The AG has done a far better job and been ignored far more obviously. I pounded away it it for years before finally the finance minister - no less - wound up both agreeing with me (he said with tongue in cheek). And then he firmly refused to do anything but carry on with the same unsustainable program of excalating public spending. The debt is the same way.

Part of the problem in some cases is that people simply don't appreciate what is going on. They couldn't tell a cash deficit from an accrual deficit or whether either is fit to eat. The telly this morning published the accrual deficit/surplus but that is only part of the story. I appreciate they have a fixed amont of space in which to discuss complex issues.

But still, how many people know that the budget yesterday came down in two entirely different sets of books presented on two different bases?

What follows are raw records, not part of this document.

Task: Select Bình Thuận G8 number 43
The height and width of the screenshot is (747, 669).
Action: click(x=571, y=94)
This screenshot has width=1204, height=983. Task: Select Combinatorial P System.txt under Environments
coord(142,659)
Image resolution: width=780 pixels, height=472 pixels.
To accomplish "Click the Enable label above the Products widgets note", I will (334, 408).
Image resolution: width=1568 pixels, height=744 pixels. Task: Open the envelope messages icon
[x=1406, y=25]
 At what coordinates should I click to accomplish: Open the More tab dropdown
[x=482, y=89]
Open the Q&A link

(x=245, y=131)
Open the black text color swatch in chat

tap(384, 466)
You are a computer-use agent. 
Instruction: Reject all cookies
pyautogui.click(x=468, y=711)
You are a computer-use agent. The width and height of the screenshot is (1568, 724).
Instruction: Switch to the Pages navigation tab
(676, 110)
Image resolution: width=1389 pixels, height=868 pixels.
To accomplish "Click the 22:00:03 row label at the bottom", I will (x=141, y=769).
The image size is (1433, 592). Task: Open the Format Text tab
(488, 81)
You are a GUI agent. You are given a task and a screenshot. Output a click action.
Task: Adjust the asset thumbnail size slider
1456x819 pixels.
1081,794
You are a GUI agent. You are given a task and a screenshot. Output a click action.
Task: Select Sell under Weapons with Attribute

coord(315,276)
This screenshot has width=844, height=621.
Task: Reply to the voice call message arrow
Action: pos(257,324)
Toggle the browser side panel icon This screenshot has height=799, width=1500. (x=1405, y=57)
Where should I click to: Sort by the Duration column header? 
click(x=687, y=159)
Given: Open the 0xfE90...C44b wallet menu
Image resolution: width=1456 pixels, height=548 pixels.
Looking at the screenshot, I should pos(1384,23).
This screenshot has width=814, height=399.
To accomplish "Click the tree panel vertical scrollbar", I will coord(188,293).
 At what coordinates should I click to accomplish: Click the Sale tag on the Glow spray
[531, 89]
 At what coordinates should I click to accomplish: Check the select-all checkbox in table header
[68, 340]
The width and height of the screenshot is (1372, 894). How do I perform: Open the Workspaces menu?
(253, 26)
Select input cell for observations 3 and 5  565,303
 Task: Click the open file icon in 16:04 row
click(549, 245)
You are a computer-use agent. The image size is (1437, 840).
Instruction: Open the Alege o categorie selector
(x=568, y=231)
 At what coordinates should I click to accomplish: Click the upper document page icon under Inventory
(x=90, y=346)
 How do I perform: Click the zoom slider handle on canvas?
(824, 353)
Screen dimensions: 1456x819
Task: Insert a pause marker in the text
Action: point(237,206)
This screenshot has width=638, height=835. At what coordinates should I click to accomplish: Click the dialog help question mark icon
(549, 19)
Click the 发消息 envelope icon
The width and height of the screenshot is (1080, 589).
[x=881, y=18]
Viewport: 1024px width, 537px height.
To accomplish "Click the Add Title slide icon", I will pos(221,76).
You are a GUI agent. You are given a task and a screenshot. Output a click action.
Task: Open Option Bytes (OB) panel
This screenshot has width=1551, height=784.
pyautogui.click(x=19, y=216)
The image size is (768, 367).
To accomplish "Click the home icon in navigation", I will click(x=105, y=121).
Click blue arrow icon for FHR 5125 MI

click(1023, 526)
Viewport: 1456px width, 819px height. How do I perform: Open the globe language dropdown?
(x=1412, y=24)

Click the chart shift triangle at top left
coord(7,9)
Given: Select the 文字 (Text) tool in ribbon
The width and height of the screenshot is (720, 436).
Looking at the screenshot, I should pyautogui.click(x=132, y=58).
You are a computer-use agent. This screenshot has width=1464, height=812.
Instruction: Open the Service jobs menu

In other cases, like the Board of Trade, they simply don't ever rock any boats. They offer up some platitiudes and away they go.

Then there are the various special interest groups all of whom benefit from your wallet and mine. They are hardly going to say there is a problem with so many jobs and other cash goodies being fed to them from the public tit.

As for the banks you ahevt o look at their projections and make a decision about them. They use much iof the same data as everyone else but they come to diffetrent conclusions. Sometimes they say completely silly things, like the bit about the Lower Churchill. They simply may not pay any serious attention to goings on in this little corner of the universe and so what they know is from one or two headlines.

Ed Hollett said...

To be sure, I went back and took a gander at the raw video of Zach Goudie's budget reaction piece for CBC. It's available on their website.

The budget reaction is mixed at best. The Board of Trade is concerned about the debt and deficit. The CFIB is concerned about the increase in public sector spending. Pensioners aren't really happy. The Federation of labour is generally happy but then I'd be surprised if they weren't given the massive public sector spending.

School federation is pretty much happy and there are a few more like that, but frankly it was a mixed bag of reactions by my take.

My earlier characterization of the reaction was off base.